When you spend a lot of time working towards sustainability and social justice, it can seem strange that progress is so slow. Why is it so hard to get agreement on climate change, so long after the science has been accepted? How do we put up with chronic global poverty when there are so many things we could do about it?
In the recent Tearfund report, , Alex Evans and Richard Gower look at several reasons for slow progress. There’s no one big reason, they argue, but a “convergence” of factors in three key areas:
1. Out of date governance systems – all our governance mechanisms were built around national interest, making them ill-equipped for the sorts of international issues we face today. They’re also prone to split issues up into categories – financial issues over here, environmental ones over there, when we really need a much more joined up approach.

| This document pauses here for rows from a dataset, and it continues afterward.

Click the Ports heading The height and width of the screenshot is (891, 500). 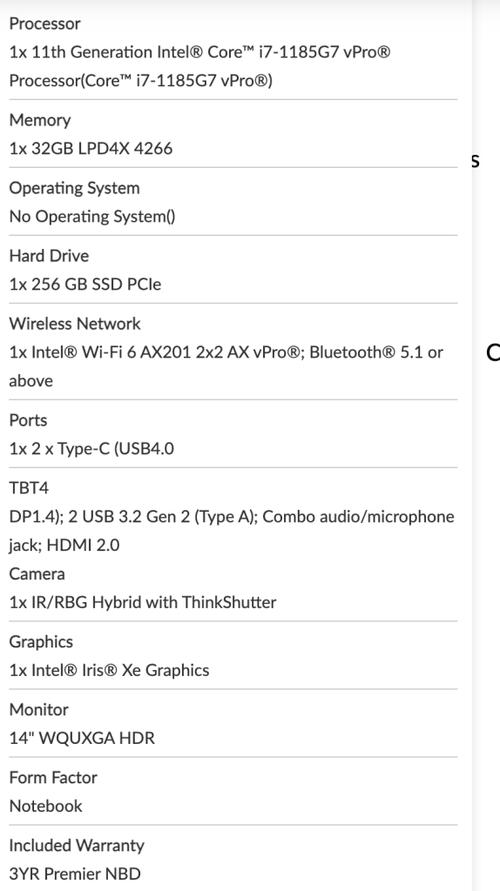click(x=28, y=420)
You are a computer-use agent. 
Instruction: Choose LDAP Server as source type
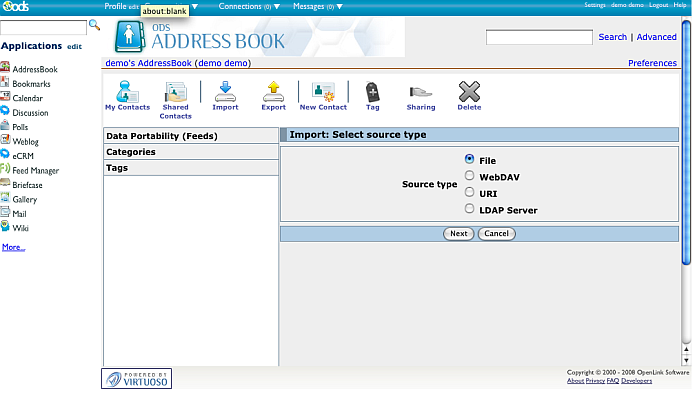[469, 210]
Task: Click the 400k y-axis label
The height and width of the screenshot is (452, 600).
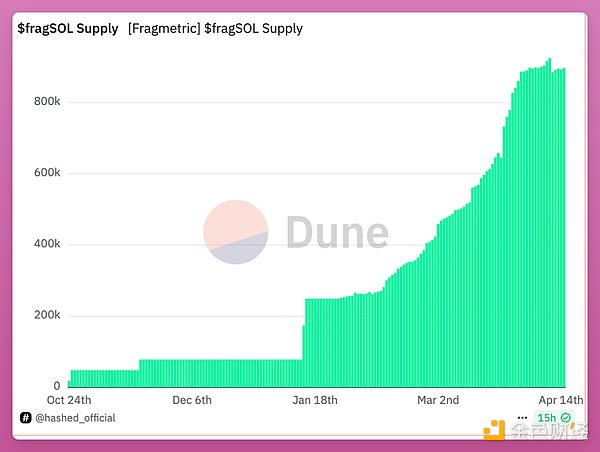Action: tap(46, 244)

2. Vested interests – “there are many today who would lose out from the shift to a more sustainable and just economy” say Evans and Gower. Fossil fuel companies are the most obvious, and our financial institutions. They are able to use their size to influence government policy, and to make their arguments to the public too. Every big social change has had opponents who are served by things as they are, so there’s no great surprise there.
3. Public attitudes – awareness of social and environmental issues has risen in recent years, but behaviour hasn’t necessarily followed. People are still reluctant to make lifestyle changes. Another problem is that we depend on pressure from the public to press the government to address global issues, but most people don’t trust politicians and have little interest in political processes. This is one of several reasons why our current low levels of political engagement matter.
These problems are not insurmountable, but they do need to be understood. The Restorative Economy goes on to argue that a grassroots movement with an alternative story is best placed to overcome the inertia.